— BEGIN Excerpt provided —

- Born: Robert West leMond, Jr. April 11, 1913 Hale Center, Texas
- Died: January 6, 2008 (aged 94) Bonsall, California, United States
- Occupations: Radio and television announce; radio actor; TV actor; voice artist;

= Bob LeMond =

American actor (1913–2008)

Robert West LeMond, Jr. (April 11, 1913 – January 6, 2008) was an American radio and television announcer who was best known as the voice who announced for the television shows Leave It to Beaver and Ozzie and Harriet. LeMond was also the announcer for the first radio sitcom by Lucille Ball, My Favorite Husband, as well as for the first television pilot episode of I Love Lucy. The peak of his announcing career spanned from the 1930s well into the 1960s.

==Early life==
Bob LeMond was born in Hale Center, Texas on April 11, 1913. He was raised in Southern California, and was reportedly a star football player at Long Beach Polytechnic High School, as indicated by his winning letters in football and wrestling. After graduating, he sold classified advertising, drove trucks, and worked with a cement crew before beginning to work in radio.

LeMond first became involved in radio announcing during the 1930s. He was selling advertising for the Los Angeles Herald-Examiner when his brother-in-law asked him to read a commercial for a radio show that his advertising agency was sponsoring. This audition was performed live on the air, and LeMond was hired on the spot for a salary of $20 a week. He worked at KEHE (later KECA) in Los Angeles in 1937–38 and at KYA in San Francisco in 1938–39 before being hired by CBS as one of its main announcers.

In 1942, LeMond was the announcer for The Second Mrs. Burton and Hollywood Showcase on radio. An October news report indicated that he would be the announcer for Lights Out, but military service intervened.

In October 1942, Lemond qualified to be a tower control operator with the United States Army Air Forces. He continued to announce even after entering the U.S. Army during World War II, where he worked for Armed Forces Radio from 1942 until 1946. He ran the Mosquito Network, which broadcast to United States military personnel throughout the South Pacific. After the Japanese surrendered, he was named manager and officer in charge of Radio Tokyo.

— END Excerpt provided —
— BEGIN Given data —

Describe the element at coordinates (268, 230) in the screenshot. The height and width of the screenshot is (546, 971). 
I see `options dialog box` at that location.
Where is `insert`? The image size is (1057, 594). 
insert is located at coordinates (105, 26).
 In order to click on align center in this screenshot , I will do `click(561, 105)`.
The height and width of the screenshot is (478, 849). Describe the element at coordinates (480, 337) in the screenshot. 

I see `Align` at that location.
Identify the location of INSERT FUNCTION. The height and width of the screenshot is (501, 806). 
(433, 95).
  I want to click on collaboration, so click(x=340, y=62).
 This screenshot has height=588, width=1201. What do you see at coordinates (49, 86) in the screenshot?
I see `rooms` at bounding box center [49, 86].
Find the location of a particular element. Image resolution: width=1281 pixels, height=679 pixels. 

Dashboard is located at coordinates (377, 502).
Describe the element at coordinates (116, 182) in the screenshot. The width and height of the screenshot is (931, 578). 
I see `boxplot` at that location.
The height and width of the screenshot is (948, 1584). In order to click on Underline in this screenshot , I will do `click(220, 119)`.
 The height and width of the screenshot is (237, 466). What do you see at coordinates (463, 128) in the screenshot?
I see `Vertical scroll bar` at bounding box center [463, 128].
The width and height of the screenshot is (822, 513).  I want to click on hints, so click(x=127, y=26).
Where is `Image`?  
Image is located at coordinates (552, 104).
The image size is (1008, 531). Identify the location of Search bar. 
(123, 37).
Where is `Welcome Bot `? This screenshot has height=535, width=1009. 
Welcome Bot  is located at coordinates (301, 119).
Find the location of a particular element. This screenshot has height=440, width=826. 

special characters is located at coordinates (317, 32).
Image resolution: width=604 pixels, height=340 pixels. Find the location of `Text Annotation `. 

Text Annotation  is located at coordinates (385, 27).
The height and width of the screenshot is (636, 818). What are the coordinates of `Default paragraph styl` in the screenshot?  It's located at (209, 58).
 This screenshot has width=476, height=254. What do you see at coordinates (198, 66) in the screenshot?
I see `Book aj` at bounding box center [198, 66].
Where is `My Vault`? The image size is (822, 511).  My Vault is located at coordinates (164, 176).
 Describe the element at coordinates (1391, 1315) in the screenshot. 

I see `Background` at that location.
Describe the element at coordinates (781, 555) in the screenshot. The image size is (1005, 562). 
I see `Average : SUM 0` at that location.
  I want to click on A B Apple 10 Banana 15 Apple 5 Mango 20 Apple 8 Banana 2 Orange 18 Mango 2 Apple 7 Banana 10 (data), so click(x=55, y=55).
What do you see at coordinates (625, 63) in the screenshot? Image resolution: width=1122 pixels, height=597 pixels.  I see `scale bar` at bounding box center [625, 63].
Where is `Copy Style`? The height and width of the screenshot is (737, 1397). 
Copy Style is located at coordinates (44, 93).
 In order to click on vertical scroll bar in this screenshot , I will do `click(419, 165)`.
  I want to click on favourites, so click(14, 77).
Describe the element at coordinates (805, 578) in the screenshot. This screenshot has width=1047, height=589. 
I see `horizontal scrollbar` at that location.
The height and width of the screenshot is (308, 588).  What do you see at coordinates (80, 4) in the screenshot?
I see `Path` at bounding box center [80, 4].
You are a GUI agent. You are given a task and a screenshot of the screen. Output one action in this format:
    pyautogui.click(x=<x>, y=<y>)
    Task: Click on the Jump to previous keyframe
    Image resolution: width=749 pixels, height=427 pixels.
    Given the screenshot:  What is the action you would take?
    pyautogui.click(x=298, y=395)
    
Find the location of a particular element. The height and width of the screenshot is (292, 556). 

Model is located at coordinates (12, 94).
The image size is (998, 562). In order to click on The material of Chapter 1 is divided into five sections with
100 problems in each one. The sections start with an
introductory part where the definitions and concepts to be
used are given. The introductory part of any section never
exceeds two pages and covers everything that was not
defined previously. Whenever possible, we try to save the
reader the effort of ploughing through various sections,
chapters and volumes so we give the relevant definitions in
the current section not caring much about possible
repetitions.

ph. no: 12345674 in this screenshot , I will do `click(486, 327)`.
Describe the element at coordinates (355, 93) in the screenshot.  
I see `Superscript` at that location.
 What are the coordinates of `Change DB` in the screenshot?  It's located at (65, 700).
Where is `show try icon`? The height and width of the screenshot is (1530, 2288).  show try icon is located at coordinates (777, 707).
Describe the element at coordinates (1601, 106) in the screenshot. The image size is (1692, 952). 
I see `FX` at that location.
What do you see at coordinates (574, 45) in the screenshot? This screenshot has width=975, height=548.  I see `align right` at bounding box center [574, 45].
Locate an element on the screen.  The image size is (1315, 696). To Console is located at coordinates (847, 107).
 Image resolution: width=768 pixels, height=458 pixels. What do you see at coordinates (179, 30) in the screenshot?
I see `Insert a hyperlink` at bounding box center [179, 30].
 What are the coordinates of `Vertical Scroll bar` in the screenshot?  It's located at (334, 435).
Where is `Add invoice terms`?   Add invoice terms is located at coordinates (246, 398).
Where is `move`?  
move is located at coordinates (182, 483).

— END Given data —

What you should do: Reproduce the passage of the Bob LeMond biography from "American actor (1913–2008)" to "into the 1960s.", substituting "presenter" for "announcer".

Result for this exercise:
American actor (1913–2008)

Robert West LeMond, Jr. (April 11, 1913 – January 6, 2008) was an American radio and television presenter who was best known as the voice who announced for the television shows Leave It to Beaver and Ozzie and Harriet. LeMond was also the presenter for the first radio sitcom by Lucille Ball, My Favorite Husband, as well as for the first television pilot episode of I Love Lucy. The peak of his announcing career spanned from the 1930s well into the 1960s.